Our study also had certain limitations. 
(1) The serology was positive in one-third of patients and definite amebic aetiology in seronegative cases could have been further confirmed by PCR of aspirated pus for ameba15 or serum antigen testing but these facilities were not available. Yet the nature of pus (“anchovy sauce” appearance, demonstrable amoeba in some, culture negativity for polymicrobial infection), other clinical features and response to antiamebic therapy in such cases is a pointer to amebic aetiology.12 (2) 24 (14.7%) patients were lost to follow up after 1 year.

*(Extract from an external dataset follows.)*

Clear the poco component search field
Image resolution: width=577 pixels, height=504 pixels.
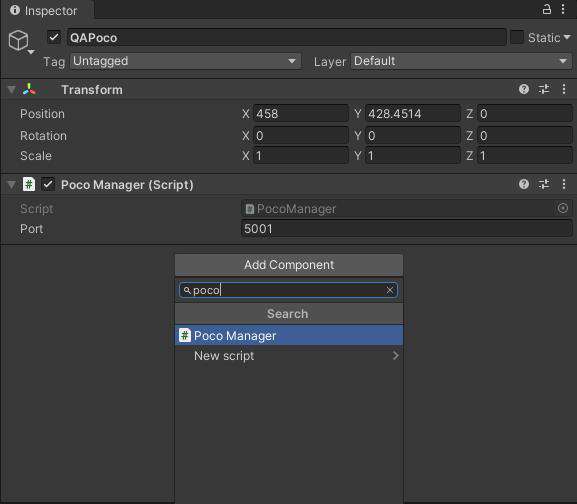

All had a small-sized abscess and chances of recurrence were very unlikely.

Conclusion

A combination of pus aspiration and drug therapy irrespective of abscess isze was effective in our retrospective cohort analysis and this combination treatment modality should be further evaluated with a randomized controlled trial. The association of alcohol and ALA is complex and multifactorial14 and alcohol also influences seropositivity but more epidemiologic data is needed on these aspects. The titre of serology needed for diagnosis of ALA needs to be revisited in India.